De ce fait, chaque mal commis par l’homme contre l’homme (de même contre la nature) trouve sa punition immédiate dans la perte un peu plus grande de son humanité. Chaque mal rend l’homme un peu plus mauvais et donc un peu plus malade et souffrant. L’humanité se punit elle-même depuis que le monde est monde, monde sans Dieu, sans la Vie perdue dont ne subsistent que des bribes ici et là dans la volonté de redevenir bon, bref dans la pénitence. La pénitence qui est volonté de redevenir pleinement humain par la vie spirituelle (autre mot pour divine) à laquelle est suspendue l’âme et dont font partie le devoir d’aimer et celui de pardonner.
Il y a ici une similitude avec ce que le Frère Michel décrit de la « Colère de Dieu » dans l’entrée 214 de son blog et dont il écrit :
« La Révélation d’Arès m’a appris que la Colère de Dieu n’est pas irritabilité, mais plaintes qu’arrachent à Dieu ou à la Vie les plaies ou blessures (30/4-7, 33/13, 35/9) que les pécheurs font à Sa Sensibilité. L’unité entre Dieu et homme n’est pas duale ; le mal perpétré par l’homme retombe tout à la fois sur lui-même et sur Dieu.
La crainte (Rév d’Arès 17/6) de Dieu n’est pas la crainte de sa Colère comme punition, mais la crainte d’occasionner à Dieu ou à la Vie comme Mère de notre vie, indissolublement liées, une Peine qui, puisque Vie divine/vie humaine ne font qu’Un (Rév d’Arès xxiv/1) est immanquablement réverbérée en nous. »
En effet, si la souffrance accrue qui se manifeste partout a une limite, la mort physique du souffrant et du fauteur de mal, la volonté de faire le mal peut aller jusqu’à tuer l’âme, « le vrai corps » de l’homme. La punition est alors maximale, car même la part divine qui subsiste en l’homme déchu meurt. C’est bien pour cela qu’il n’est pas utile de punir l’homme, celui-ci le fait très bien lui-même dans chaque mal qu’il commet et qui tue son âme à petits feux.
En revanche, il peut être très utile de pardonner l’homme, même les grands criminels ! Car le pardon est une expression de l’amour et l’amour redonne un peu de vie à ceux à qui il se manifeste et par eux un peu de la Vie spirituelle à l’humanité. L’amour, source et expression du Bien, guérit ainsi l’humanité du mal. C’est aussi simple que cela !

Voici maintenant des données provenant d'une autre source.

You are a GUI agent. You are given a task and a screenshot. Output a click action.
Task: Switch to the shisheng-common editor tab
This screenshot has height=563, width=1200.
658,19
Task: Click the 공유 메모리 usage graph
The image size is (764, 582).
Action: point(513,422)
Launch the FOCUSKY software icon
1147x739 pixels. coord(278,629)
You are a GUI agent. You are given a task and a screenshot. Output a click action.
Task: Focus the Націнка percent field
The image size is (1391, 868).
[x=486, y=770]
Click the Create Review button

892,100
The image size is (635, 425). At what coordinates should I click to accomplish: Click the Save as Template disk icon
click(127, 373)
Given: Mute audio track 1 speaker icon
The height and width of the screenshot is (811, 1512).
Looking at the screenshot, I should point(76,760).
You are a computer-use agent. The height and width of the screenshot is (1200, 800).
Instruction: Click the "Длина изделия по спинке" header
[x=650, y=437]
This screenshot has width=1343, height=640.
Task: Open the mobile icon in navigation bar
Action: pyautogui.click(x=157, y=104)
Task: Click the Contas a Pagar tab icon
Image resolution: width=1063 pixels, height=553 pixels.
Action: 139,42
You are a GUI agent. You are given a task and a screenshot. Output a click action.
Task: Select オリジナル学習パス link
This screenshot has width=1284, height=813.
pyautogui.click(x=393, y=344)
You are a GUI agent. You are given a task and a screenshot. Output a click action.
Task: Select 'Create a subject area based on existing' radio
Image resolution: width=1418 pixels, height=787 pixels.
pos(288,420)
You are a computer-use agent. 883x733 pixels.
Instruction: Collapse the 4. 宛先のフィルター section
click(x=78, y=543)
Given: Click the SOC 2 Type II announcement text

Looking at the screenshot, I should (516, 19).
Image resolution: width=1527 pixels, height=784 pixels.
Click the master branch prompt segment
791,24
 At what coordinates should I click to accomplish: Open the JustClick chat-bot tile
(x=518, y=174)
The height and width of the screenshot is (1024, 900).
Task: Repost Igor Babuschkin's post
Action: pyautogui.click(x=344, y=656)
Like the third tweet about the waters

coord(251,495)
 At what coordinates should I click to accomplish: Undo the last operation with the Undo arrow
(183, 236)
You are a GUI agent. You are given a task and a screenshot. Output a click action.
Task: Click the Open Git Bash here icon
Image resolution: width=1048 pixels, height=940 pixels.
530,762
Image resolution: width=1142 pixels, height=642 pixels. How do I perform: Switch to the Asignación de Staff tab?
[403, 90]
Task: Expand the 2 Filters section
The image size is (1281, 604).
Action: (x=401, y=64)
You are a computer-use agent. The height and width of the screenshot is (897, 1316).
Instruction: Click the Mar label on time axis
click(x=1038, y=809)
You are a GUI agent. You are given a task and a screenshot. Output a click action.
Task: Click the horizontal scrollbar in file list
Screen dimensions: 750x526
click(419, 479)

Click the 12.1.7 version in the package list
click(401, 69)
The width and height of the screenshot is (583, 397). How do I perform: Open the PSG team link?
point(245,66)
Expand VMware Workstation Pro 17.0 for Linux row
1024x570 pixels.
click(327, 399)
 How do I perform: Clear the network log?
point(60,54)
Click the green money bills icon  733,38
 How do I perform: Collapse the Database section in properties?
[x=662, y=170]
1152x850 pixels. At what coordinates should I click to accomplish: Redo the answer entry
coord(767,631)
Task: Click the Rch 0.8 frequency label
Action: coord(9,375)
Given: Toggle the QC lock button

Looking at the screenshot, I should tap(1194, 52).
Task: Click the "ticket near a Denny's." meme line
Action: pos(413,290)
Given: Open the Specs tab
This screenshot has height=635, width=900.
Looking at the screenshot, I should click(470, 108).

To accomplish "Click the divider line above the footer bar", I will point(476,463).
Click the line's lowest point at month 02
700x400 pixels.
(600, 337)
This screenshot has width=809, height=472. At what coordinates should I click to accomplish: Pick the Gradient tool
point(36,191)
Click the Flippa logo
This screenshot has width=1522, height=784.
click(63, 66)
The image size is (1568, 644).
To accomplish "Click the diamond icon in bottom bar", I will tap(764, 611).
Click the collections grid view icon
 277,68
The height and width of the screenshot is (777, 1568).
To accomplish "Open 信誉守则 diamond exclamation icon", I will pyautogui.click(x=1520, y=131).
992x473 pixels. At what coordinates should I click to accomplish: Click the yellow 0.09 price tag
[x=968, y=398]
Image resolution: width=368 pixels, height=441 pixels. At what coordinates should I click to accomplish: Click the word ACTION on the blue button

De ce fait pardonner un simple offenseur ou pardonner un grand criminel comme Eichmann relèvent de la même dynamique spirituelle qui prend sa source dans l’amour du prochain, lequel puise sa force dans l’illimité qu’est le Bien.
Ce qui est difficile dans le pardon, c’est le dépassement des émotions et des souffrances charnelles et affectives qui font d’ailleurs du pardon un acte d’héroïsme. Mais la source du pardon, elle-même ne varie pas : c’est l’Amour du Créateur pour Ses enfants relayé par ses enfants à l’égard de toutes l’humanité. Quand je pardonne, je guéris du mal qui est en moi, par don et leg humains et je guéris l’humanité en me donnant bon à elle et en transformant l’héritage que je lui lègue.
Ici, Hannah Arendt se trompe : même le pire des crimes est pardonnable, c’est même la seule chose à faire pour proposer la guérison au coupable et guérir l’humanité qu’il transporte en lui comme la transportent en elles ses victimes. Seule cette réconciliation des cœurs au-delà de la mort transforme l’avenir en construisant de l’âme, substrat divin de l’humain, et en donnant à l’humanité le goût et la force d’ascensionner vers les Hauteurs saintes, là où se situe sa véritable nature et son bonheur sans ombres : ni mal, ni souffrance, ni mort.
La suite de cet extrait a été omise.